Mean Motion Resonances

A surprising observational result is that many of the Kuiper Belt Objects are in or near a mean motion resonance with Neptune. A mean motion resonace (MMR) means that the ratio of the orbit period of the object to the orbit period of Neptune is the ratio of (usually small) integers. For example, Pluto is in the 3:2 MMR, meaning that it completes 2 orbits around the sun in the time it takes Neptune to complete 3 orbits. The MMRs are "resonant" in the sense that the same spatial arrangement of the KBO and the planet is repeatedly attained, allowing gravitational perturbations to become additive and the resulting dynamical effects to be strong.

FIGURE 1: Diagram showing the distribution of objects in the outer Solar system in the semimajor axis vs. eccentricity plane. The orbit of Neptune is marked by a vertical dotted line. Objects in blue are resonant with Neptune. The most densely populated cluster of blues shows the 3:2 resonant objects which include Pluto. [click on the Figure to see a much bigger version]

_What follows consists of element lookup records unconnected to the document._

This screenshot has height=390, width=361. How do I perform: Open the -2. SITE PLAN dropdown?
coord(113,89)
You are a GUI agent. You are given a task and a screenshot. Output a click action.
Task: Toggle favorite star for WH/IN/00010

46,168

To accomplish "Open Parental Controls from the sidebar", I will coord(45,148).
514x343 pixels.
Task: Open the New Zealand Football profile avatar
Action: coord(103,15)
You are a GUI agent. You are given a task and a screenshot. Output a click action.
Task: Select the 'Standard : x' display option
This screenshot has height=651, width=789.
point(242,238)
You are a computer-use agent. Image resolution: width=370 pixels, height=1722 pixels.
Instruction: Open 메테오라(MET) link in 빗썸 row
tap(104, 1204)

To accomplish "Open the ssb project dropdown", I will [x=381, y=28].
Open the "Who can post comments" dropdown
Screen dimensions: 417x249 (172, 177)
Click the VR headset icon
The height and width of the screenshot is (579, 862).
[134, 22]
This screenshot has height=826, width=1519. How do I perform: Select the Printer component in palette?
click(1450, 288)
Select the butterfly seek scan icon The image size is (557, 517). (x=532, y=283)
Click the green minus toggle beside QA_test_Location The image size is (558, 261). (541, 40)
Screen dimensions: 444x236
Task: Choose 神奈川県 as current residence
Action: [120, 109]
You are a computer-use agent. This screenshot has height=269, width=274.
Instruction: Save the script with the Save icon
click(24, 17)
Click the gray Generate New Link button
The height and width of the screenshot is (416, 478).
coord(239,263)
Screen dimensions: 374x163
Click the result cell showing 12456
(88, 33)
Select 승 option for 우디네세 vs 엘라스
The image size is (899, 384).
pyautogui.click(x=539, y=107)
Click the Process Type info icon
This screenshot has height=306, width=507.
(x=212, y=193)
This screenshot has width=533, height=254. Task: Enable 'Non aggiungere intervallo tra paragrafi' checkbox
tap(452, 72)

The resonances act to stabilize the orbits of the KBOs in them. This is because resonantly orbiting objects can be "phase protected" against ever making close approaches to Neptune. Resonant objects in elliptical orbits can approach the orbit of Neptune without ever coming close to the planet itself, because their perihelia (smallest distance from the sun) preferentially avoid Neptune. In fact, it is well known that Pluto's orbit crosses inside that of Neptune, but close encounters are always avoided. This property is also shared by a number of the known Plutinos (e.g. 1993 SB, 1994 TB, 1995 QY9), further enhancing the dynamical similarity with Pluto. Objects nearby but not in the resonance are scattered away because they do approach Neptune closely.

How did the resonances, especially 3:2, come to be so full? An exciting idea has been explored by Renu Malhotra. Building on earlier work by Julio Fernandez, she supposes that, as a result of angular momentum exchange with planetesimals in the accretional stage of the solar system, the planets underwent radial migration with respect to the sun. Uranus and Neptune, in particular, ejected a great many comets towards the Oort Cloud, and as a result the sizes of their orbits changed. As Neptune moved outwards, its mean motion resonances were pushed through the surrounding planetesimal disk. They swept up objects in much the same way that a snow plough sweeps up snow. Malhotra has examined this process numerically, and finds that objects can indeed be trapped in resonances as Neptune moves, and that their eccentricities and inclinations are pumped during the process.

This scenario has the merit of being a natural consequence of angular momentum exchange with the planetesimals: there is really no doubt that angular momentum exchange took place.